Athelstan se encogió de hombros.
– Él nada a favor de la corriente.
– No es el único… Hermano Athelstan, ¿habéis oído decir a alguno de ellos que se debería restaurar la obediencia al Papa, o emitir juicios contra lord Cromwell o hacer comentarios sobre el divorcio del rey?
– No -respondió el monje tras unos instantes de vacilación-. Pero… podría decir que lo han hecho, señor, si fuera necesario.
Me eché a reír.
– Y la gente, por supuesto, os creería, sólo porque arrastráis los pies y vais con la cabeza gacha, ¿verdad? Pues yo no opino lo mismo.

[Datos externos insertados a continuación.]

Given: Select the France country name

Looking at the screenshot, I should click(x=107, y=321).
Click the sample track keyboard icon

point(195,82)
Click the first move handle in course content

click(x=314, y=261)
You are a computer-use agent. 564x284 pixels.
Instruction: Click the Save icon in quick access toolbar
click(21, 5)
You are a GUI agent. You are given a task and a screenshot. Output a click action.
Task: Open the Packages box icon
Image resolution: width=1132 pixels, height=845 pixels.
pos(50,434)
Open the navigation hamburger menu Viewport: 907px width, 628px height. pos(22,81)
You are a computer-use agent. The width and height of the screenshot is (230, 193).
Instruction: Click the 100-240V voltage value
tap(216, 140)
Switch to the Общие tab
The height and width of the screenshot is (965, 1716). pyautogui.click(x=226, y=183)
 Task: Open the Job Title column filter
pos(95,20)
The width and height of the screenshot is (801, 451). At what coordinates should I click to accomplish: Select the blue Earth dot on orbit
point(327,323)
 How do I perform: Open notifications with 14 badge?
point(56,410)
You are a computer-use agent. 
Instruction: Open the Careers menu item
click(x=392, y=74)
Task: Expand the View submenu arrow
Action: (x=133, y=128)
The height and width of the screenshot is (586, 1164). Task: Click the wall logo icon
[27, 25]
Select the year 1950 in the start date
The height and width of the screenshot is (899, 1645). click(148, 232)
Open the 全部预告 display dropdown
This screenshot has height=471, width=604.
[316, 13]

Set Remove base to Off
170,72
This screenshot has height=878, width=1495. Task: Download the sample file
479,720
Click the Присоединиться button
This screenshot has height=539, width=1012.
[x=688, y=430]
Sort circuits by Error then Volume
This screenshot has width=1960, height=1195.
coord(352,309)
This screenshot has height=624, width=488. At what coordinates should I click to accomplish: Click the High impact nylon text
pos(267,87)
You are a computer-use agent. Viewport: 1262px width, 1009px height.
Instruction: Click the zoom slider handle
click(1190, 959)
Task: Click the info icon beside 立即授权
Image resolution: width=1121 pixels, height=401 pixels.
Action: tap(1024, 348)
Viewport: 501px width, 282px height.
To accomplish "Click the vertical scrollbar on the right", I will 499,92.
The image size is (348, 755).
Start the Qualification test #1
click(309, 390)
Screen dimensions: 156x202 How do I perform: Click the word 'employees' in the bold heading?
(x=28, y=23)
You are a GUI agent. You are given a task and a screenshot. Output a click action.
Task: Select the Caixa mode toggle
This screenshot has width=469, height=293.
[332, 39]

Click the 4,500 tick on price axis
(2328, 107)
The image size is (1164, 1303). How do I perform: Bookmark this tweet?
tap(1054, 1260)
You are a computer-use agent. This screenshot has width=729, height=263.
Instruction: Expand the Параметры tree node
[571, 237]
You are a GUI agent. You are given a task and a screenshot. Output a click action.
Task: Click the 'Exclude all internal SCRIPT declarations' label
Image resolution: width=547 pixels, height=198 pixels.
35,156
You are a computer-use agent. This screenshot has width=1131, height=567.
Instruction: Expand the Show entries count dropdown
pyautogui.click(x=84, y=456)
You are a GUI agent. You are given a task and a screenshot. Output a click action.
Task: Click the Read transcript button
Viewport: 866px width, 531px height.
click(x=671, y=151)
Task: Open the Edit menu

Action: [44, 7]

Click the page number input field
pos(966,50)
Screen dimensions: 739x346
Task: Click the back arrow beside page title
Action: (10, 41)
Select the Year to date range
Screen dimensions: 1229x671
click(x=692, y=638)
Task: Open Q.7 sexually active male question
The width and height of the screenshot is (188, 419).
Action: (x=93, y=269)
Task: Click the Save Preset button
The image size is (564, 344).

Athelstan volvió a acariciarse la barba.
– Si puedo seros útil de algún otro modo -murmuró-, a vos o a lord Cromwell… Me sentiría muy honrado trabajando para él.
– ¿Por qué, hermano Athelstan? ¿No estáis a gusto aquí?
El rostro del monje se ensombreció. Era el rostro de un hombre débil y desgraciado.
– Trabajo en la contaduría, a las órdenes del hermano Edwig. Es un jefe duro.
– ¿Por qué? ¿Qué hace?
– Nos hace trabajar como esclavos. Si falta un mísero penique, se pone hecho una furia y nos obliga a repasar todas las cuentas. Hace algún tiempo cometí una pequeña falta, y ahora me tiene en la contaduría día y noche. Ha salido un momento; si no, no me habría atrevido a ausentarme tanto rato.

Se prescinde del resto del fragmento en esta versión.